In this example, two masters replicate to three hubs, which in turn replicate to five consumers:
Replication is not working, and fatal errors appear in the log on consumer 4.
However, because replication is a topology wide feature, we look to see if other consumers in the topology are also experiencing a problem, and we see that consumers 3 and 5 also have fatal errors in their error logs. Using this information, we see that potential participants in the problem are consumers 3, 4, and 5, hubs 2 and 3, and masters 1 and 2. We can safely assume that consumers 1 and 2 and hub 2 are not involved.
To debug this problem, we need to collect at least the following information from the following replication participants:
Topology wide data, using the output of the insync and repldisc commands.
Information about the CSN or CSNs that are blocking, using the RUV of masters 1 and 2 and consumer 4.
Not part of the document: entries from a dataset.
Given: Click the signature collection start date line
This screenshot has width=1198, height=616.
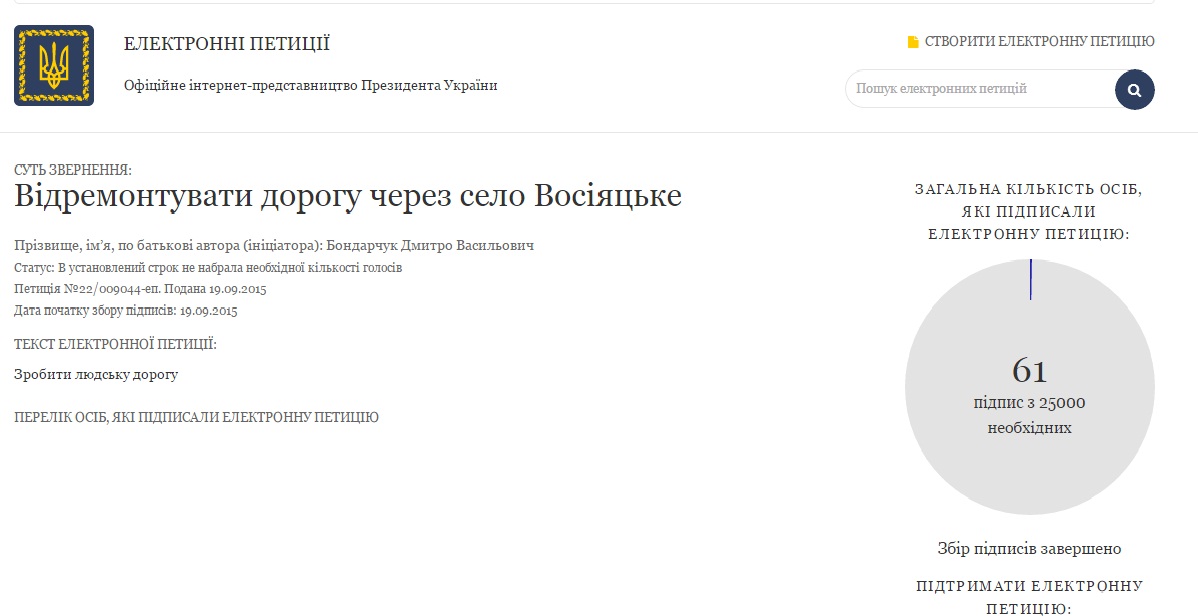Looking at the screenshot, I should click(125, 311).
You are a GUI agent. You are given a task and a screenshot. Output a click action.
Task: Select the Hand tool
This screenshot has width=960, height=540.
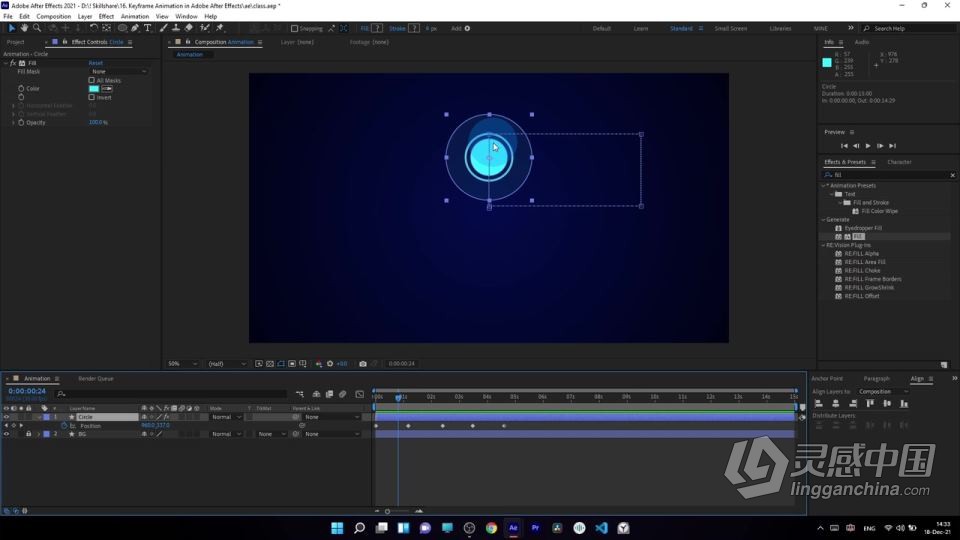point(24,28)
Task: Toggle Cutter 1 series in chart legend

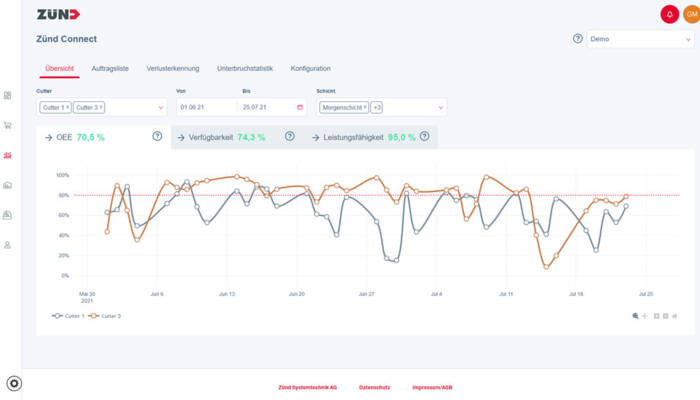Action: coord(68,316)
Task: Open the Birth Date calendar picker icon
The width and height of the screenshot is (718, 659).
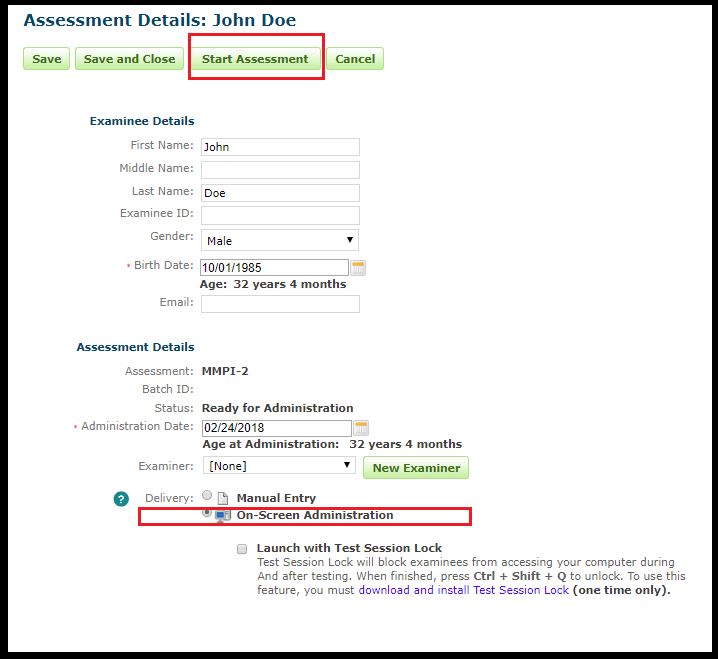Action: (x=358, y=267)
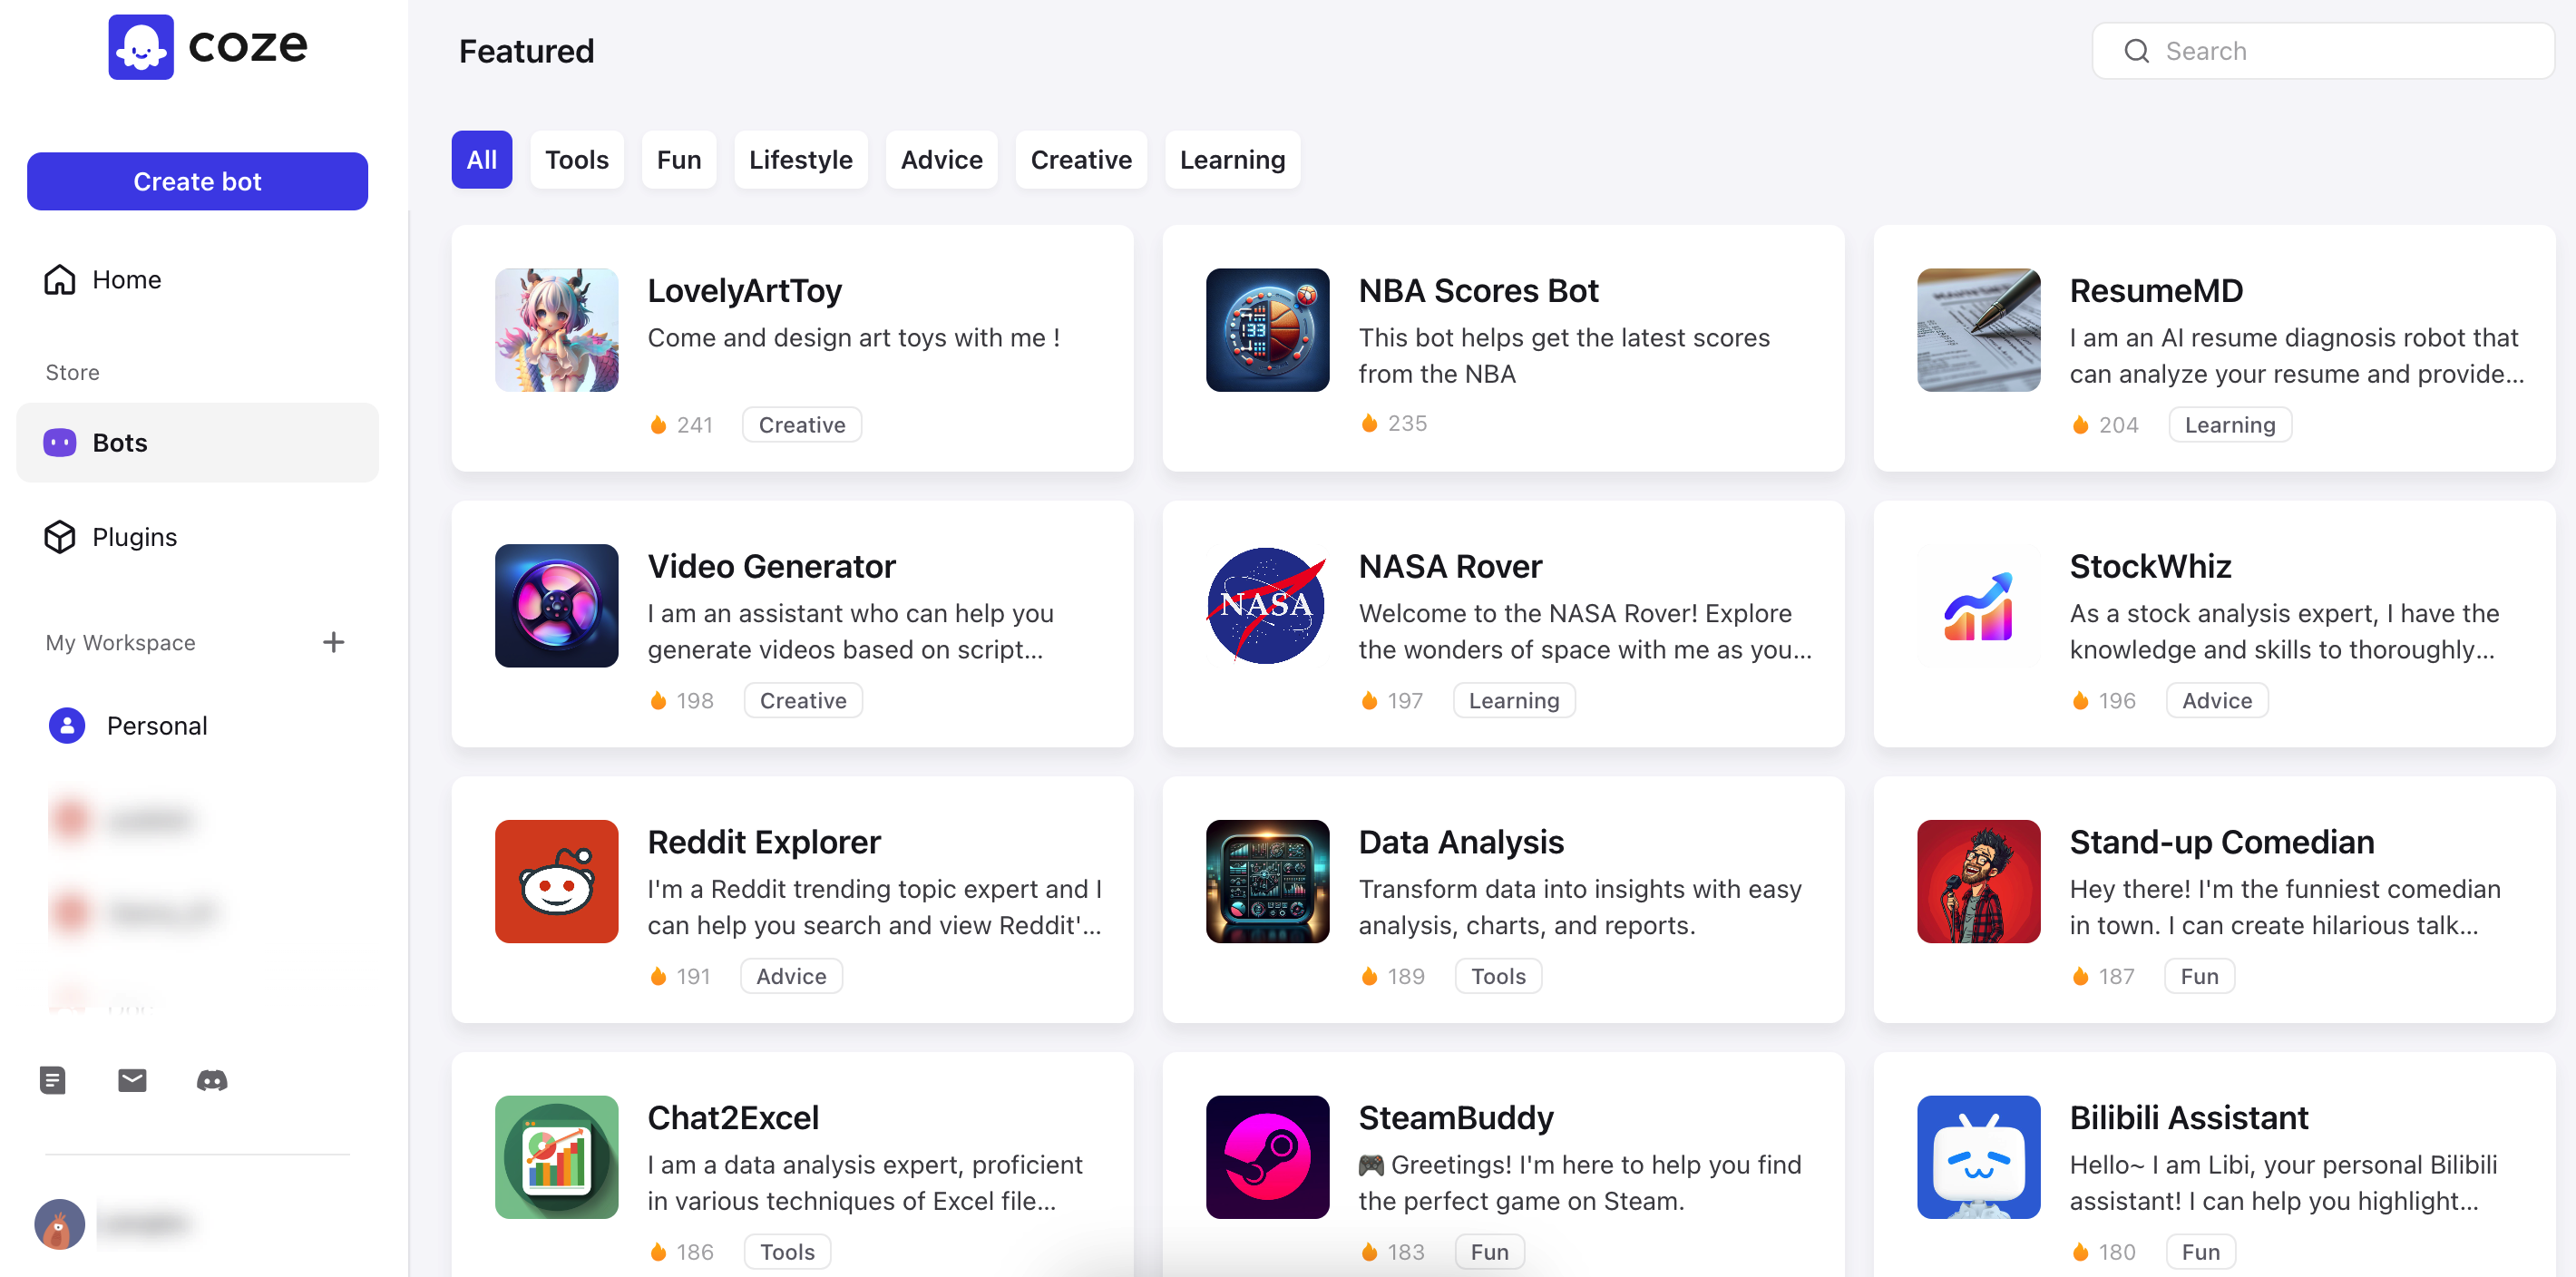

Information for each potential participant in the problem, including dse.ldif, nsslapd -V, access and errors log (with replication enabled) related to the date when the blocking CSN was created.
Information about the replication participants that are functioning correctly and most likely not involved in the problem, including dse.ldif, nsslapd -V, and the access and errors log (with replication enabled).
With this data we can now identify where the delays start. Looking at the output of the insync command, we see delays from hub 2 of 3500 seconds, so this is likely where the problem originates. Now, using the RUV in the nsds50ruv attribute, we can find the operation that is at the origin of the delay. We look at the RUVs across the topology to see the last CSN to appear on a consumer. In our example, master 1 has the following RUV:
replica 1: CSN05-1 CSN91-1 replica 2: CSN05-2 CSN50-2
Master 2 contains the following RUV:
replica 2: CSN05-2 CSN50-2 replica 1: CSN05-1 CSN91-1
They appear to be perfectly synchronized. Now we look at the RUV on consumer 4:
replica 1: CSN05-1 CSN35-1 replica 2: CSN05-2 CSN50-2
The problem appears to be related to the change that is next to the change associated with CSN 35 on master 1. The change associated with CSN 35 corresponds to the oldest CSN ever replicated to consumer 4. By using the grep command on the access logs of the replicas on CSN35–01, we can find the time around which the problem started. Troubleshooting should begin from this particular point in time.
As discussed in Defining the Scope of Your Problem, it can be helpful to have information from a system that is working to help identify where the trouble occurs. So we collect data from hub 1 and consumer 1, which are functioning as expected. Comparing the data from the servers that are functioning, focusing on the time when the trouble started, we can identify differences. For example, maybe the hub is being replicated from a different master or a different subnet, or maybe it contains a different change just before the change at which the replication problem occurred.